CHRONIQUE
Anticipation
Ce n'est pas une erreur. Si j'ai anticipé la date du journal de un jour, c'est d'une part pour sauvegarder mon billet sur Goethe qui risque de s'évanouir commeles trois autres moutures (et j'ai bien fait, car la même erreur vient de se reproduire tout à l'heure. Généralement elle survient quand on enregistre), d'autre part parce qu les journées d'aujourd'hui et de demain risquent d'être surchargées.
Hier soir, alors que je désespérais de le voir un jour, le jeune homme glacial, appelons-le L.H.2. m'a téléphoné, ainsi que son frère et son père le chancelier. Une telle simultanéité est étonnante, et j'aurais pensé que LH2 aurait été téléguidé si je ne connaissais son indépendance d'esprit.
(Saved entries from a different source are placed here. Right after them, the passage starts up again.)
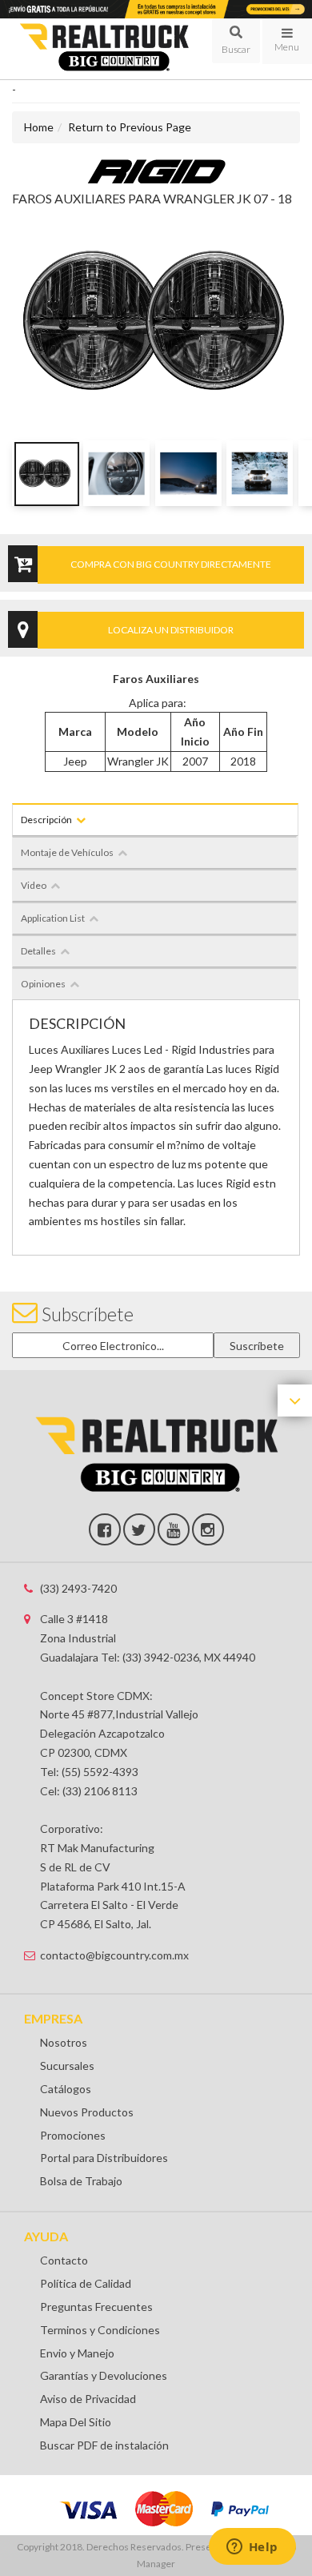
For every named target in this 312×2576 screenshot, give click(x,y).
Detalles (38, 951)
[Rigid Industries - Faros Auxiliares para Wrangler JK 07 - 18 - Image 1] (45, 473)
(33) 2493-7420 (78, 1588)
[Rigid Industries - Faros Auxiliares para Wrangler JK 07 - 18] (156, 170)
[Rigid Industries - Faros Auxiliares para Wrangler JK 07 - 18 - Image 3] (188, 473)
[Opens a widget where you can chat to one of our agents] (252, 2548)
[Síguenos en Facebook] (105, 1529)
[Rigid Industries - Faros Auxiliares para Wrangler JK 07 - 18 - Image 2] (116, 473)
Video (33, 885)
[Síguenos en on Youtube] (174, 1529)
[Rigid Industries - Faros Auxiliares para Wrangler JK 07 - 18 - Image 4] (259, 473)
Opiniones (43, 984)
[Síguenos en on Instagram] (208, 1529)
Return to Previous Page (129, 127)
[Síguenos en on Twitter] (139, 1529)
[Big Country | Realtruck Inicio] (104, 48)
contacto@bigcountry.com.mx (114, 1955)
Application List (53, 918)
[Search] (235, 40)
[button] (235, 40)
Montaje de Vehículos (67, 852)
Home (39, 127)
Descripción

Je lui ai dit ce que je pensais de mon attitude peu honorable, ce chantage à l'affection déçue et j'ai remis les choses à leur place. Bon. Je ne suis qu'un professeur, un initiateur et même un maître, mais rien de plus, rien en tout cas qui m'autorise à demander la moindre bribe d'affection. Néanmoins,je suis libre de lui donner la mienne,unilatéralement et sans limite. Il a paru soulagé et m'a invité au restaurant japonais. Devant mon appétit pour les bonnes choses il s'est tout à fait détendu et il a ri de bon coeur. Il a voulu me revoir ce soir et passer du temps avec moi, et je crois que cela lui faisait plaisir.
C'est à propos de notre relation que j'ai eu l'idée de vous parler d'un aspect de la Nuit des Rois de Shakespeare, la plus nostalgique, la plus ambigüe de l'auteur, la plus négligée aussi. Son homosexualité à peine déguisée, proche de La confusion des sentiments de Zweig contraste violemment avec les passages d'une ironie violente, inconvenante,dont je compte vous parler,si mon serveur le permet.